The Lebanese armed group has been trading fire with the Israeli military across Lebanon's southern border in support of its Palestinian ally Hamas, which launched a cross-border assault from the Gaza Strip into Israel on Oct. 7 that met heavy Israeli bombardment.
But Israeli Defense Minister Yoav Gallant said that anyone who thinks a temporary cease-fire for Gaza will also apply to the northern front is "mistaken."
"We will continue the fire, and we will do so independently from the south, until we achieve our goals," Gallant had told AP.
Five Hezbollah members were slain in two different Israeli bombings on trucks in the border region between Lebanon and Syria, according to a Lebanese security official on Sunday. Hezbollah declared that three of its militants were dead, but it did not specify the location.

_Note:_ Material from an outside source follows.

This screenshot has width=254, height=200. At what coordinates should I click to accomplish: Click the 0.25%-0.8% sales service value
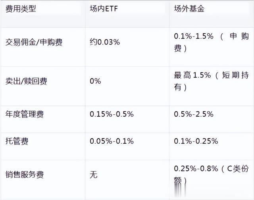(x=196, y=169)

Hezbollah has lost more than 130 fighters in Israeli shelling on southern Lebanon, and the killings of al-Arouri and al-Tawil have hiked concern that the war in Gaza could spill over into Lebanon and elsewhere across the region.
Last week, Israeli Foreign Minister Israel Katz warned that "time is running out" to reach a diplomatic solution in southern Lebanon.
"Israel will act militarily to return the evacuated citizens" to its northern border area if no diplomatic solution is reached, he said.
The cross-border shelling has killed about 200 people in Lebanon, including more than 170 Hezbollah fighters, as well as 10 Israeli troops and five Israeli civilians.